▶ EXTRAIT DU DOCUMENT

Le lycée de Galatasaray, plus d’un demi-millénaire d’histoire

Derrière le somptueux portail qui donne sur Istiklal Caddesi à Istanbul, se trouve un bâtiment historique dans un écrin de verdure, le prestigieux lycée de Galatasaray. 




                                   

Le sultan Beyazıt II l'a fait construire en 1481 dans des conditions particulières.

Chassant sur les hauteurs de Galata, il découvre un jardin parfaitement entretenu au milieu duquel se trouve une cabane en piteux état. 

                
                              Le buste de Beyazıt II dans l'allée après l'entrée

Le vieil homme qui habite ces lieux est en train de tailler ses roses et invite le souverain à visiter son jardin.

En guise de remerciement, le sultan lui demande de faire un voeu qu'il exaucera.

L'homme souhaite que soit construit ici une école et un hospice (darüşifa).

▶ SECTION DES DONNÉES
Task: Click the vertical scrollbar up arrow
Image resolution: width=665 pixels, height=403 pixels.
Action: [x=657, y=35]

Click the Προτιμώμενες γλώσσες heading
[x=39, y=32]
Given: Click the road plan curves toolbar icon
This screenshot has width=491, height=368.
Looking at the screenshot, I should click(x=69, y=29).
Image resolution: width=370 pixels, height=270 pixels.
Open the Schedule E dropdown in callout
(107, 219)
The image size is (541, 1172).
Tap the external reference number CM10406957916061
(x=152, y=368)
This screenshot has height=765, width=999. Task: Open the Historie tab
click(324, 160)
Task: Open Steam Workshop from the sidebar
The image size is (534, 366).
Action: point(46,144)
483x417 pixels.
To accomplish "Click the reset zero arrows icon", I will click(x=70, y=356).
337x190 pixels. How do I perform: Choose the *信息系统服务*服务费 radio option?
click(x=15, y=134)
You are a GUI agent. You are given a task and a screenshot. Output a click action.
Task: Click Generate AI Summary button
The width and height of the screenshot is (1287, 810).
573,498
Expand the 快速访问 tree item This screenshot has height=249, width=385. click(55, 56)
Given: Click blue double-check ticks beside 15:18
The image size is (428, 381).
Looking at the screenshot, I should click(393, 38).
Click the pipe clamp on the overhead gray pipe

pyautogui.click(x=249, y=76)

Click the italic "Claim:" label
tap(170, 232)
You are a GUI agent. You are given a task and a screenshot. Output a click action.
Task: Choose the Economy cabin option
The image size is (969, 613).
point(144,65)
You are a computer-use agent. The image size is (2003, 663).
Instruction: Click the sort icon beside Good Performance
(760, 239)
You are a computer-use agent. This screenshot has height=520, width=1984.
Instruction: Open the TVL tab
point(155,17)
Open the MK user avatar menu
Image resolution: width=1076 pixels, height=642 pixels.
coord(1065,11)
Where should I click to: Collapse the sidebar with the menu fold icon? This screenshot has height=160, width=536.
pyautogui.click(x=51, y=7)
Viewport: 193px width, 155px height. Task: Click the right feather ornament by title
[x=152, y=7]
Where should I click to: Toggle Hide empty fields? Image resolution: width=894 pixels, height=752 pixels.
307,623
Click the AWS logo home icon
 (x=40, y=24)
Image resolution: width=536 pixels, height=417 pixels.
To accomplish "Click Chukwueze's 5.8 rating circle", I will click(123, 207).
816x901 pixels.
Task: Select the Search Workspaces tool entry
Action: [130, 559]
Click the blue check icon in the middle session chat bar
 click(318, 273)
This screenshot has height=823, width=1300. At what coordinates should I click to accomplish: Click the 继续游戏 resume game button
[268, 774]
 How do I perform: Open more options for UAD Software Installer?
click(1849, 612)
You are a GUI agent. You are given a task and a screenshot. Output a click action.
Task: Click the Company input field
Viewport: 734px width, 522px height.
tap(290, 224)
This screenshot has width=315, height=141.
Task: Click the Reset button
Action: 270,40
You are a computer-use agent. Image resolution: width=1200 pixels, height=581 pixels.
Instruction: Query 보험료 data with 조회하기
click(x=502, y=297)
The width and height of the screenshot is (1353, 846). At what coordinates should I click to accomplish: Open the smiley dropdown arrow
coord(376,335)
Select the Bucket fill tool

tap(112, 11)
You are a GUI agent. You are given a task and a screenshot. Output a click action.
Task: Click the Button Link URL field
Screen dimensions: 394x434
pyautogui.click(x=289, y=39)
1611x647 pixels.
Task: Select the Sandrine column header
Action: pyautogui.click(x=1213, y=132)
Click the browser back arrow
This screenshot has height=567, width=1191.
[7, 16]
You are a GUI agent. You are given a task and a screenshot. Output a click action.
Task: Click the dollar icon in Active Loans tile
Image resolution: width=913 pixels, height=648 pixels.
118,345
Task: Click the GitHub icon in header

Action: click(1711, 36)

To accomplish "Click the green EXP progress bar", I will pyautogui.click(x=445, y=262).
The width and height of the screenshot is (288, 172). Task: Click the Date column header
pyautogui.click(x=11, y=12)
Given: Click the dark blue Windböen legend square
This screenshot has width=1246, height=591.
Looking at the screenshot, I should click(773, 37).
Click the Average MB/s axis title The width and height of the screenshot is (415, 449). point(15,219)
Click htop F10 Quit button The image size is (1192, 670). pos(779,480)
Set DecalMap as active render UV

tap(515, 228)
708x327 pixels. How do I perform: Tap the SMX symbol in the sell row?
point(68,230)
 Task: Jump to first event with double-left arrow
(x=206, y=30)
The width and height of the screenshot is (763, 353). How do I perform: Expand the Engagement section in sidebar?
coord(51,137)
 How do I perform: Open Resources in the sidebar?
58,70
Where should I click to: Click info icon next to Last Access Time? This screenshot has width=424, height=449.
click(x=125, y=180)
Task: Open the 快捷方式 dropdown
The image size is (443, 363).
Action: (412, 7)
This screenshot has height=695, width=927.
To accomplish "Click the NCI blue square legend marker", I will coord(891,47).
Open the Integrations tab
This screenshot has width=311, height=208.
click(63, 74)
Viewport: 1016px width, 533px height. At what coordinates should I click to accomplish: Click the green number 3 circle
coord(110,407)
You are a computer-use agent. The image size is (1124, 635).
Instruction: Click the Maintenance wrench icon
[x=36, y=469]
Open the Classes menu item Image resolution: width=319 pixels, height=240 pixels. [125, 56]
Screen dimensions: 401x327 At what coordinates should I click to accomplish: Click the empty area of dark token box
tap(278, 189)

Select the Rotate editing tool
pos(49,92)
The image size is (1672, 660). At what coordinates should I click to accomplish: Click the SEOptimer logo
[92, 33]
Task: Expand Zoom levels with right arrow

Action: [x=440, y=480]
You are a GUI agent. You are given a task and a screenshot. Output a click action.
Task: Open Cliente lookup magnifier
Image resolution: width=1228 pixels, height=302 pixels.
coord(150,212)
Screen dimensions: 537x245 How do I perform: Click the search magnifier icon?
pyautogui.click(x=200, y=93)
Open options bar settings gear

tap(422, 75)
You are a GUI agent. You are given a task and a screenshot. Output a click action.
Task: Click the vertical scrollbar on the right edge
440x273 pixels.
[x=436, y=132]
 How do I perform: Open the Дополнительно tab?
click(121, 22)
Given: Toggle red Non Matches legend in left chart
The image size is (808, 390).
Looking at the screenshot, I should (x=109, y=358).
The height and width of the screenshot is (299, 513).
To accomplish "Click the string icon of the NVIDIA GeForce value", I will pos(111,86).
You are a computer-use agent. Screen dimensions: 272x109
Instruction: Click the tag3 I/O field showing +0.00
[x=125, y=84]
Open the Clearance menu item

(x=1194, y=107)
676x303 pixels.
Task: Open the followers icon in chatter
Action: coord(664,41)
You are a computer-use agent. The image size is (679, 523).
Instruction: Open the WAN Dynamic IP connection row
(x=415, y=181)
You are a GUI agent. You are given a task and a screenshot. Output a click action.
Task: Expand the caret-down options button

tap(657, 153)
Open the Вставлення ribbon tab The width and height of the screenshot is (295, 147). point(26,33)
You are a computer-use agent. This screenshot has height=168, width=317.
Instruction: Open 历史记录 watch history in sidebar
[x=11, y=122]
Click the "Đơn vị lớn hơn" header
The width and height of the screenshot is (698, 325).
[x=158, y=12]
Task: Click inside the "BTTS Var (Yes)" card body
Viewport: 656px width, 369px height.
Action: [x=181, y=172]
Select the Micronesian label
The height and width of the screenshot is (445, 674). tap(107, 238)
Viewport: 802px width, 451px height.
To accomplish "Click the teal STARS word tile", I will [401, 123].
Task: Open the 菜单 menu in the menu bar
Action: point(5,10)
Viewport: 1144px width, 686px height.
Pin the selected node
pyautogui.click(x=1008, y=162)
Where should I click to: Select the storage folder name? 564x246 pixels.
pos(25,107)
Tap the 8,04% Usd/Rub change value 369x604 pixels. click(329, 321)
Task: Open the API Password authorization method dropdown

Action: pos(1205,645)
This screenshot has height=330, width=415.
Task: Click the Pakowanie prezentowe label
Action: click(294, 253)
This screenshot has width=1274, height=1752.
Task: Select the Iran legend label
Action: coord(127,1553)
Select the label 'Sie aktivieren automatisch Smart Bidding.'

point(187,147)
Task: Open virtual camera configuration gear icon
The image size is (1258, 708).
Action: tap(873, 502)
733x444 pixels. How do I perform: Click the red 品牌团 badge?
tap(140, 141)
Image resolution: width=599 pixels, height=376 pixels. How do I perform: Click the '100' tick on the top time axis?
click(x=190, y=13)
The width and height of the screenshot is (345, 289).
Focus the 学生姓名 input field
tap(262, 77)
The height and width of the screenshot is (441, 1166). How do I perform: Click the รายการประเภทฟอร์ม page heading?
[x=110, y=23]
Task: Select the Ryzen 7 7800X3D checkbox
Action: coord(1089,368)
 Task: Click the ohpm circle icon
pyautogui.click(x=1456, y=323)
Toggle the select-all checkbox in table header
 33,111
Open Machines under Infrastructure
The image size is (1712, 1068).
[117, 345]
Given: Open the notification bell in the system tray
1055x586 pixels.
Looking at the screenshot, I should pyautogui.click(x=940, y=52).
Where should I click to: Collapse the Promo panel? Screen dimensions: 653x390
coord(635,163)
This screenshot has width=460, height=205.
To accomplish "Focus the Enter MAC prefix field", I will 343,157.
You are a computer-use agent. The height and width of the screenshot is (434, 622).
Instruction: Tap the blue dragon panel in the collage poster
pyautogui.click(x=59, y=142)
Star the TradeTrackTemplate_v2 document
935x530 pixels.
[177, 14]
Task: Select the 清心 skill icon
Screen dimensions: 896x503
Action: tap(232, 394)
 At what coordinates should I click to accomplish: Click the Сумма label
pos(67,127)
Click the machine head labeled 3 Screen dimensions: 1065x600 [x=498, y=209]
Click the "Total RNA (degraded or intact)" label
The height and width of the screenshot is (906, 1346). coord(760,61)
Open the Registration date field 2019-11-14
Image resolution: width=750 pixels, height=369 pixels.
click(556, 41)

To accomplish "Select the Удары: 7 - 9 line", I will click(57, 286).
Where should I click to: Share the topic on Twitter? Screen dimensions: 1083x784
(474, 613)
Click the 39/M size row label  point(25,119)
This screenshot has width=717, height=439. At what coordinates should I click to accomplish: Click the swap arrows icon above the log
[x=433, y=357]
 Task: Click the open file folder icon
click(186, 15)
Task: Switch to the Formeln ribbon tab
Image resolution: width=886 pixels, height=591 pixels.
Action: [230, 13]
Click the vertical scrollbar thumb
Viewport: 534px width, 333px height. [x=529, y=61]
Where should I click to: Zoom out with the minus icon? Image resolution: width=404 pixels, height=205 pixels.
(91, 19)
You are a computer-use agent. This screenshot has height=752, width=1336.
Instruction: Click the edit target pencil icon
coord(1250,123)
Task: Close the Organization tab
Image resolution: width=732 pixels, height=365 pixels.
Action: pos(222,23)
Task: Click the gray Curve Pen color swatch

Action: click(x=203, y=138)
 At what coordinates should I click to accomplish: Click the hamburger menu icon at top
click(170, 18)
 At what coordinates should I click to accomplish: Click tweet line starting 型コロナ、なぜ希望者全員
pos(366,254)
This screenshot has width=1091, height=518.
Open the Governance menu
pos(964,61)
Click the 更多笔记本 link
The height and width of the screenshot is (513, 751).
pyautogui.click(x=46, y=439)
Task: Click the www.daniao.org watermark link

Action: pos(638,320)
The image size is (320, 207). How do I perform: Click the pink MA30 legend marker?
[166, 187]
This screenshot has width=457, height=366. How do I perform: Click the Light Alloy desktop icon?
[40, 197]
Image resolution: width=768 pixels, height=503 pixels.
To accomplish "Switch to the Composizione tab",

▶ OBJECTIF FIXÉ
Poursuivez l'extrait sur le lycée de Galatasaray à partir de sa dernière phrase. Les entrées n'interviennent en rien ici.

▶ RÉSULTAT ATTENDU
  

C'est ainsi que "L'Ecole Impériale de Galata Saray" (le palais de Galata) voit le jour. Gül Baba ("le père à la rose", surnom donné au vieillard) est d'ailleurs enterré dans son jardin, à l'arrière du lycée, et c'est sans doute le plus bel honneur qu'on ait pu lui rendre.

 
                                             La tombe de Gül Baba

La mission de cet établissement était à l'origine de former et d'instruire les futurs cadres administrant le Palais. Le sultan lui-même y sera formé, au même titre que le personnel de confiance de l'administration ottomane.

 

En 1675, à la suite d'un soulèvement contre les autorités en place, les élèves les plus doués sont envoyés au Palais, les autres... intégrés dans des unités de cavalerie. L'école reste fermée durant dix ans. A sa réouverture, elle reprend sa mission initiale jusqu'après 1820 où elle devient une école de médecine et un quartier militaire.

Durant les décennies suivantes, l'Empire ottoman cherche à s'occidentaliser au maximum. Cette école va servir de tête de pont aux réformes du Tanzimat ("réorganisation" en turc ottoman) qui vont s'étaler de 1836 à 1876.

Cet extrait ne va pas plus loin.